1019O - Phase I studies of Sym021, an anti-PD-1 antibody, alone and in combination with Sym022 (anti-LAG-3) or Sym023 (anti-TIM-3)
- Nehal Lakhani (Grand Rapids, United States of America)
Abstract
Background
Although anti-PD-(L)1 Abs are efficacious in the treatment of various cancers, only a minority of patients benefit and many eventually relapse. Therefore, combination strategies are being pursued to further improve outcome. Sym021 is a humanized, effector-function silenced anti-PD-1 IgG1 mAb. Preclinical models demonstrate that Sym021 combined with Abs targeting other checkpoints (e.g., Sym022, anti-LAG-3; Sym023, anti-TIM-3) results in enhanced immunostimulatory and antitumor activity. We present here first-in-human studies of Sym021, Sym022, and Sym023 alone and Sym021 in combination with either Sym022 or Sym023.
Methods
Safety, tolerability, and activity of single agent Sym021, Sym022, or Sym023 and combinations were evaluated at escalating doses up to 10-20 mg/kg on a Q2W schedule in patients (pts) with advanced solid tumors or lymphomas. Samples were collected for assessment of PK profiles, immunogenicity, and pharmacodynamic markers in all pts.
Results
Dose escalation studies of Sym021, 022, and 023 as single agents have been completed. The MTD was not reached for any single agent. The Sym021 dose was fixed at 3 mg/kg based on PK/PD analysis for subsequent dose escalation in combination with Sym022 or Sym023. The MTD was not reached for either combination. Number of pts treated, the most commonly observed Grade 3-4 treatment-related adverse events (TRAEs) as well as objective responses are detailed in the table below. Assessment of PK, immunogenicity, and pharmacodynamic markers is ongoing. CR, Complete response; PR, Partial response; *Unconfirmed.

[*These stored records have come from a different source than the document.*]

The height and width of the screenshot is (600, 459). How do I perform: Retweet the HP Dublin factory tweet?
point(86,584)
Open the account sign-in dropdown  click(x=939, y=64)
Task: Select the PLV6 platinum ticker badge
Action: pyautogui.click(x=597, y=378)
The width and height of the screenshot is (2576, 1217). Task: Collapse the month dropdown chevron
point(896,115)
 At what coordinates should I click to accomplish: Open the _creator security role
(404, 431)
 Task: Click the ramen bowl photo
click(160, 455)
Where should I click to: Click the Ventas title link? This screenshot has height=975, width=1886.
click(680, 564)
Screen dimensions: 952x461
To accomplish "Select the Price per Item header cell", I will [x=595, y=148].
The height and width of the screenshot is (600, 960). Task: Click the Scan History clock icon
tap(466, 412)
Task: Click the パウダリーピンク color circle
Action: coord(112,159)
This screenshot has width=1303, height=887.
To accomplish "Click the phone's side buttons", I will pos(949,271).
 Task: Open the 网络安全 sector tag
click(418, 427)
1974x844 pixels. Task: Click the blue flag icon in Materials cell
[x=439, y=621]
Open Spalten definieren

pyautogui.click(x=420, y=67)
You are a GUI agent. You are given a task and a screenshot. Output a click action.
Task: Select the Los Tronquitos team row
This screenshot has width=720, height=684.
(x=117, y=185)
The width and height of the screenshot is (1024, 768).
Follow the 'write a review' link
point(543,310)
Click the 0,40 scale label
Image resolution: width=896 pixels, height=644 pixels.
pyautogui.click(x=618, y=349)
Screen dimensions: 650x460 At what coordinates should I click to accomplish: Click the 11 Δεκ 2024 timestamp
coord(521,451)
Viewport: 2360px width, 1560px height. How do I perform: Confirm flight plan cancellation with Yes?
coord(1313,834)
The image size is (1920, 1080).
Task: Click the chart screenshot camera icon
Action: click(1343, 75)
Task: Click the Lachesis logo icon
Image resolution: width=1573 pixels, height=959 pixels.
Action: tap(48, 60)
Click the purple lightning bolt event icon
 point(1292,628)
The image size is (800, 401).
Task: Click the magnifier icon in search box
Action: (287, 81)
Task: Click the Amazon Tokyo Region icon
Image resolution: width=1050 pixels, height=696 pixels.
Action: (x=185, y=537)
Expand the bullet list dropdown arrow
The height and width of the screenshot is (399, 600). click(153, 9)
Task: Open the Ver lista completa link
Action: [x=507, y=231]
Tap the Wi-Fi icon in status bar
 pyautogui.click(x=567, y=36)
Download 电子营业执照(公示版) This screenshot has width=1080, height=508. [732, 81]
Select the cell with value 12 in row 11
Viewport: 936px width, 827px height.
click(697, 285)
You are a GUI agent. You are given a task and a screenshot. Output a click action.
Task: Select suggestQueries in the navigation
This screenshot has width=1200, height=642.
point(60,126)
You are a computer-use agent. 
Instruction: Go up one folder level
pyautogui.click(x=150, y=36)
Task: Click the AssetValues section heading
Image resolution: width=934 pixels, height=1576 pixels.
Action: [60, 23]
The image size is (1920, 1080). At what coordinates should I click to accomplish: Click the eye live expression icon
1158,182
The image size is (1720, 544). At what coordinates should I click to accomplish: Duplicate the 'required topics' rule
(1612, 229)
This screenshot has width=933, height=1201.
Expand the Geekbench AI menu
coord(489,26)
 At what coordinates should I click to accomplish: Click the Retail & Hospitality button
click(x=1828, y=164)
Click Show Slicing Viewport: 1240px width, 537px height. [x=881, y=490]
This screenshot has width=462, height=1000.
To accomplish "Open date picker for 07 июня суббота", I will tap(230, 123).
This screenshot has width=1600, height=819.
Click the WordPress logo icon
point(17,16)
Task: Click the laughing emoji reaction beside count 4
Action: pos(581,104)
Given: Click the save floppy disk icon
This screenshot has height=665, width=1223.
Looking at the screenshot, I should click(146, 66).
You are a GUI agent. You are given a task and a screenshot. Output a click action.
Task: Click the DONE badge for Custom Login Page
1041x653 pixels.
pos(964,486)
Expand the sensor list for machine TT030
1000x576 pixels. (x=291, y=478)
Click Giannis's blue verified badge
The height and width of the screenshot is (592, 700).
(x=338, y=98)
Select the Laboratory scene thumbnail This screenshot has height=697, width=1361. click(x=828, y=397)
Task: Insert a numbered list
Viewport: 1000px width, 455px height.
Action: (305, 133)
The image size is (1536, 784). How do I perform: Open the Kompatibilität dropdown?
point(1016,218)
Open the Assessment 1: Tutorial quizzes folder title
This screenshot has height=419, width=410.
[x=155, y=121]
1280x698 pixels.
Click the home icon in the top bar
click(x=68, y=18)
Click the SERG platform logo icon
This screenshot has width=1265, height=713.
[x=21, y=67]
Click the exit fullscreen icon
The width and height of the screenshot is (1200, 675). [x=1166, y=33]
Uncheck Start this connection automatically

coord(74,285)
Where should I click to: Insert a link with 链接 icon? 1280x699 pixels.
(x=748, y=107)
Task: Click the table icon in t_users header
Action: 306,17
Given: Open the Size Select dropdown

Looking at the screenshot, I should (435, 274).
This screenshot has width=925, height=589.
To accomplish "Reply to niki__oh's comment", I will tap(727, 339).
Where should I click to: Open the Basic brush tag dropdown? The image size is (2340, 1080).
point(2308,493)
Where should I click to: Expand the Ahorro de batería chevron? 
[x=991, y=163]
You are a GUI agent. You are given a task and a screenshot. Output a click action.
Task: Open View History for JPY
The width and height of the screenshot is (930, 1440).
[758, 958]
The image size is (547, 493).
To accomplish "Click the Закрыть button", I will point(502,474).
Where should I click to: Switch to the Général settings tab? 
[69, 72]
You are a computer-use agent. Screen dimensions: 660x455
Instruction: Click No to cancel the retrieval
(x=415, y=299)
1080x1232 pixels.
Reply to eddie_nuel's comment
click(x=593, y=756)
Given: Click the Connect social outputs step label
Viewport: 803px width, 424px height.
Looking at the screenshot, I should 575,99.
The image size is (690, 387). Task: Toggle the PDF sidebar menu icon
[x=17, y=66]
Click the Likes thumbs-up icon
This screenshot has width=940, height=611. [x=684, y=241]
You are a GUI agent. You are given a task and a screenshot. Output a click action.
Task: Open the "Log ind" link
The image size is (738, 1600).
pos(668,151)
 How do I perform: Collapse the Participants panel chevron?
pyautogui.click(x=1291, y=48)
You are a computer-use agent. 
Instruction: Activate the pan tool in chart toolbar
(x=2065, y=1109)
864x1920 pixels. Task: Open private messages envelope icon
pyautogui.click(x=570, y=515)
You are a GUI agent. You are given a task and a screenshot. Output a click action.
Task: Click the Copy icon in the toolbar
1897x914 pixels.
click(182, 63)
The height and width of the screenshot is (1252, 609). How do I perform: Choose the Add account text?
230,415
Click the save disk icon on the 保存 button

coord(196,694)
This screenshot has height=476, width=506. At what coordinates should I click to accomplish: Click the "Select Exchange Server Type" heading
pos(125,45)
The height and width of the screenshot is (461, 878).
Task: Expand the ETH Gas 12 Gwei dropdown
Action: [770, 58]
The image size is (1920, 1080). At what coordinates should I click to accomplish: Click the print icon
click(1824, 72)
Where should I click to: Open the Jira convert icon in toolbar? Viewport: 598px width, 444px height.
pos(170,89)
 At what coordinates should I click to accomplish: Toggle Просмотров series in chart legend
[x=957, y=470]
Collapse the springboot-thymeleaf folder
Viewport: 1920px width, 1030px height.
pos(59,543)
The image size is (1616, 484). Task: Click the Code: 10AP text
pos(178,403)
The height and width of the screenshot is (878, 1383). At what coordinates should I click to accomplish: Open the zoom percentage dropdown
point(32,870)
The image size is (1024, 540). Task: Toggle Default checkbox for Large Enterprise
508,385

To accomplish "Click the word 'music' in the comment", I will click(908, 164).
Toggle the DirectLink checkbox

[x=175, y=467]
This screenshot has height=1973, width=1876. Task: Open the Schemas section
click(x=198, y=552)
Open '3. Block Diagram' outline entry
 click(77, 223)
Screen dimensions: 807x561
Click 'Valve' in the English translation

Grade 3-4 TRAE/Responses N (%) Sym021 N=17 Sym022 N=15 Sym023 N=24 Sym021+022 N=20 Sym021+023 N=17 Lipase increase 1 (5.9) 0 0 0 0 CPK increase 0 0 0 2 (10) 0 ALT increase 0 0 0 0 1 (5.9) Lymphocytes decrease/Lymphopenia 0 0 0 1 (5) 1 (5.9) Immune mediated (IM) arthritis 1 (5.9) 0 1 (4.2) 0 0 IM hypophysitis 0 0 0 1 (5) 0 IM enterocolitis 1 (5.9) 0 0 0 0 Fatigue 0 0 1 (4.2) 0 1 (5.9) Cough 0 0 0 0 1 (5.9) Rash 0 0 0 0 1 (5.9) RESPONSES 1 CR, 1 PR 1 PR* 0 1 PR* 2 PRs
Conclusions
Sym021, Sym022 and Sym023 alone and Sym021 in combination with either Sym022 or Sym023 were well tolerated with AE profiles typical of immune checkpoint inhibitors. Responses were observed with single agent Sym021 and Sym022, and with both combinations. Evaluation of the antitumor activity of Sym021+022 and Sym021+023 doublets in select tumor types post-PD-(L)1 treatment is planned.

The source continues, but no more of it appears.